* WHAT THIS EXERCISE ASKS
A: According to the build follow-up notes, which rejected approach both regressed and carried a source-staleness risk?
B: Reproduce the build follow-up notes word for word, from "full manual YAML" to "caching successful --bindir.".

* QUOTED PASSAGE
::::
CI workflow topology is still unchanged.

Whole Build Setup Follow-up 4

Added source-only commit 43d48c7 to cache repeated tool-environment lookups inside long-lived build/test processes:

internal/env.GoEnvWithEnv now caches successful go env ... results by requested variables and effective environment, while still not caching failures. This avoids repeatedly spawning go env GOROOT GOVERSION across multiple internal/build.Do calls in the same process.
xtool/env/llvm.New now caches successful llvm-config --bindir results by effective llvm-config/PATH selection, while still retrying failures. This avoids repeatedly spawning llvm-config --bindir during multi-build workloads.
Added focused tests for successful-result caching and failure-retry behavior.

Local evidence used repeated full internal/build package runs after the async cache-publication changes:

Workload	Before	After	Change
`go test ./internal/build -count=1` wall	25.17s	22.30s / 20.01s	-11.4% / -20.5%
`go test ./internal/env ./xtool/env/llvm ./internal/build -count=1` wall	25.17s baseline context	21.91s / 22.46s / 20.99s	improved despite extra package tests

Rejected during this local-only sweep before pushing:

full manual YAML manifest emission: passed tests but regressed full internal/build badly;
source patch overlay process-global cache: regressed and had source-staleness risk;
ad-hoc cache-hit LLVM/package compile skipping: one prototype crashed, the safer version passed but regressed severely;
batching SSA package builds with ssa.Program.Build: no improvement;
caching default llvm-config path lookup: no improvement beyond caching successful --bindir.
::::
* DATASET CONTENT

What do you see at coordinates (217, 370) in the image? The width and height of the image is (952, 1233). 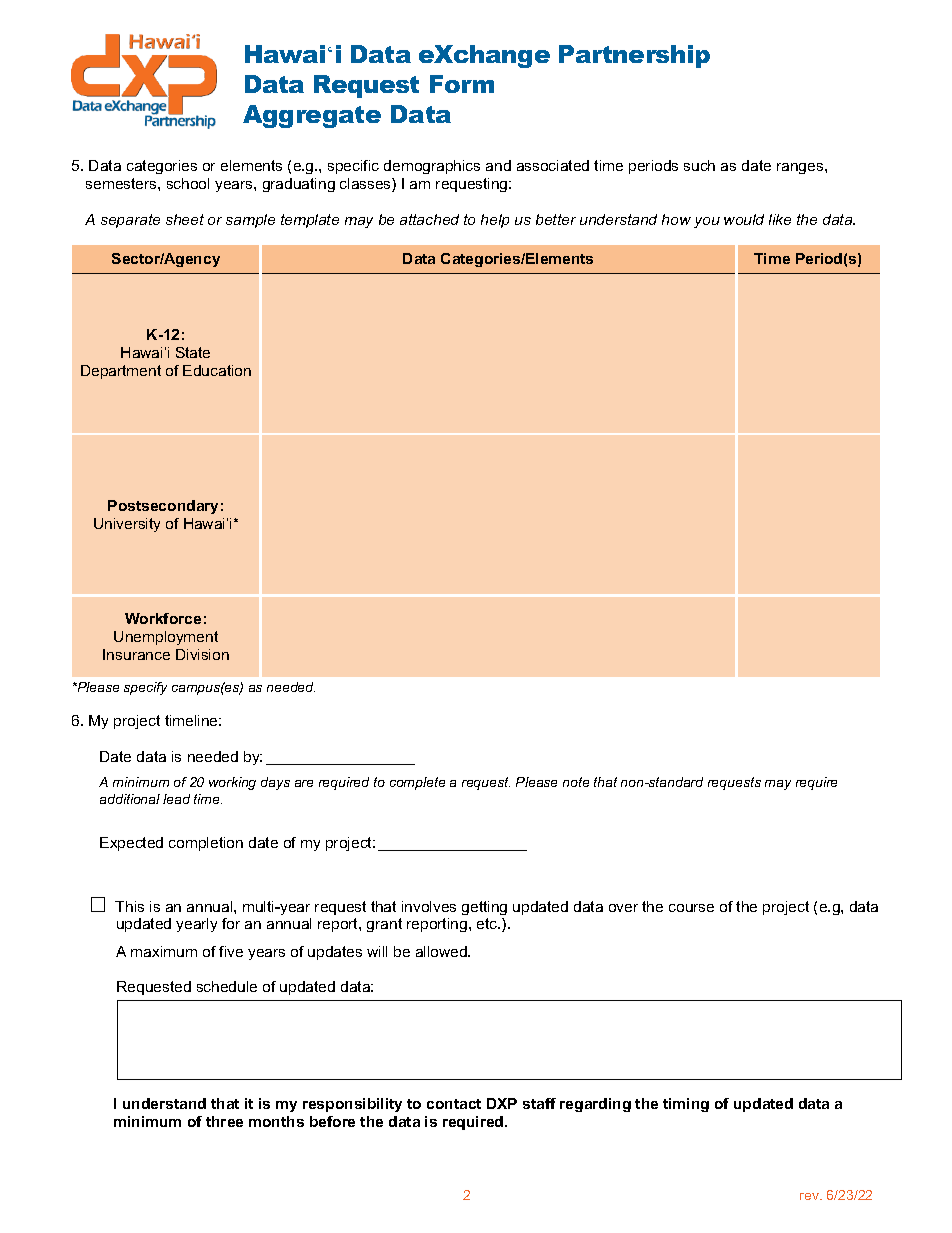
::::
* ANSWERS GIVEN
A: The source patch overlay process-global cache.

B:
full manual YAML manifest emission: passed tests but regressed full internal/build badly;
source patch overlay process-global cache: regressed and had source-staleness risk;
ad-hoc cache-hit LLVM/package compile skipping: one prototype crashed, the safer version passed but regressed severely;
batching SSA package builds with ssa.Program.Build: no improvement;
caching default llvm-config path lookup: no improvement beyond caching successful --bindir.